El rubro de alimentos y bebidas continúa siendo el principal motor de la subida de precios en Argentina. Luego de que el Índice de Precios al Consumidor (IPC) de enero se acelerara al 2,9% —marcando su quinto mes consecutivo en alza—, los relevamientos de las dos primeras semanas de febrero sugieren que la presión inflacionaria no cede.
En enero, el rubro de alimentos y bebidas no alcohólicas fue el de mayor aumento con un 4,7%, impulsado principalmente por los incrementos en carnes y verduras. Para el segundo mes del año, aunque se espera una ligera desaceleración, las consultoras privadas coinciden en que el promedio del sector se mantendrá por encima del 2%.
Proyecciones de las consultoras para febrero
Diversos informes preliminares coinciden en que la inflación de alimentos sigue en niveles elevados respecto a los meses previos al último trimestre de 2025.
• EcoGo: Estiman que el IPC general de febrero se ubicará entre el 2,7% y el 3%. Según su medición, en la segunda semana de febrero los alimentos dentro del hogar se aceleraron al 2,9%.
• LCG: Tras un alza del 2,5% en la primera semana, su medición se moderó al 1% en la segunda, proyectando un promedio mensual del 2,4% para el rubro.
• Analytica: Sitúa el promedio mensual de alimentos y bebidas en torno al 2,6% en el Gran Buenos Aires.
• Econviews: Reportó una suba más moderada del 0,6% en la segunda semana, proyectando un incremento mensual del 2,2% para el sector.
El impacto de la carne y factores estacionales
Uno de los componentes que más peso está ganando en febrero es el precio de la carne. La consultora EcoGo registró una aceleración en este producto que aporta presión adicional al cierre del mes, mientras que Econviews detectó una suba del 2,3% en este ítem solo en la segunda semana.

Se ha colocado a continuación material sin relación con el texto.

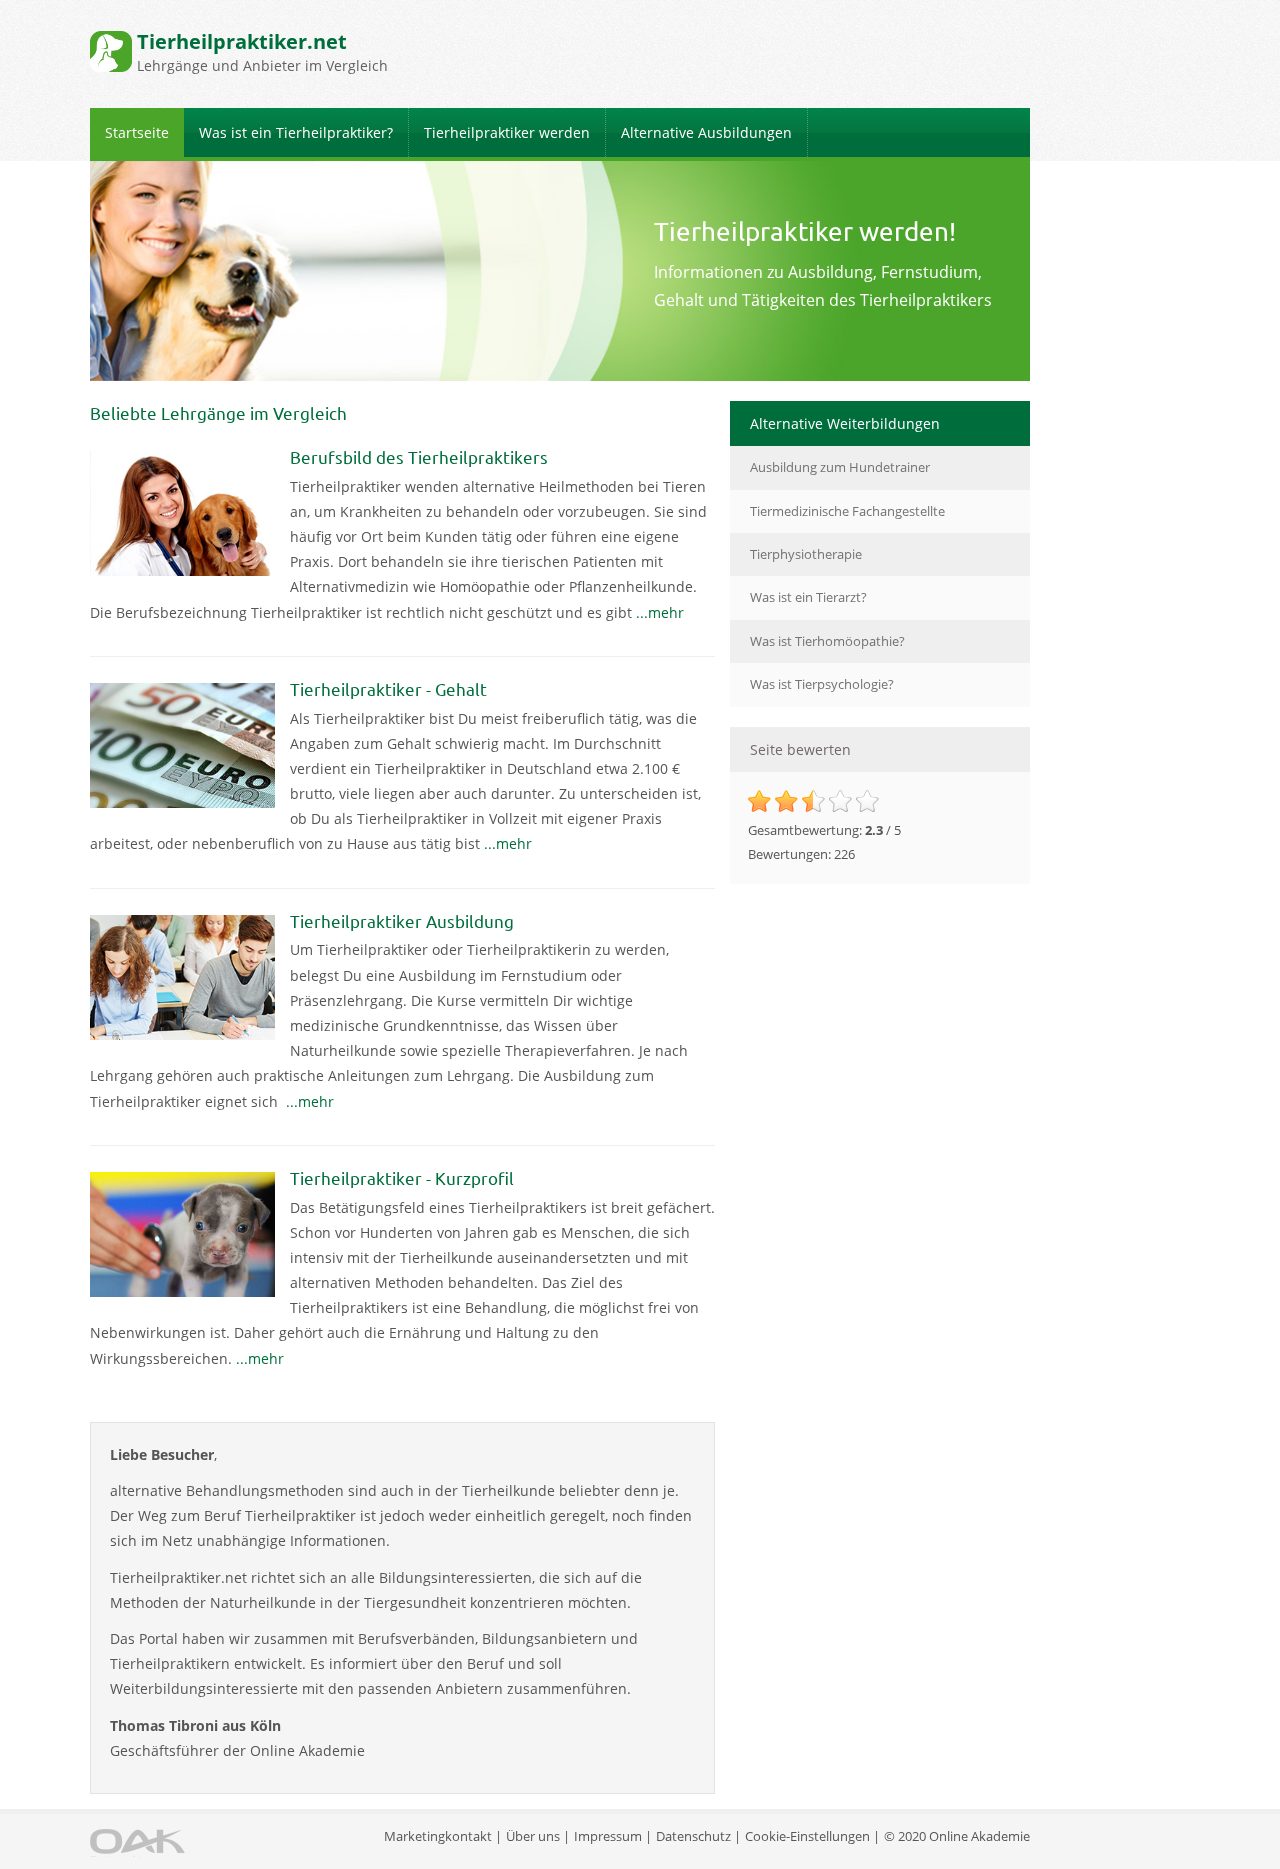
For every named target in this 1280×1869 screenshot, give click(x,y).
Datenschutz (693, 1836)
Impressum (608, 1836)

Por otro lado, la estacionalidad también juega un rol clave. Se prevén aumentos en el componente de esparcimiento debido a los feriados de Carnaval, lo que podría añadir décimas extras al nivel general de precios. Cabe destacar que, en enero, los precios estacionales lideraron las subas con un 5,7%.
¿Hacia desinflación en el segundo semestre?
A pesar de la inercia actual, algunos analistas mantienen una visión moderadamente optimista para el largo plazo. Desde la consultora Invecq señalan que, si bien la suba de precios se ubicó en un escalón más alto desde fines de 2025, esto no significa que el proceso de desinflación haya terminado.
La firma proyecta que el IPC cierre febrero en 2,5% y prevé que para el primer semestre de 2026 la inflación promedio sea del 2,2%. Según sus estimaciones, el índice podría caer al umbral del 1,5% mensual en la segunda mitad del año, permitiendo que la inflación anual de 2026 se sitúe en la zona del 25%.
Este escenario se desarrolla en un contexto de cambios institucionales, tras la renuncia de Marco Lavagna al INDEC y la marcha atrás del organismo con la implementación de una nueva metodología de medición para el IPC.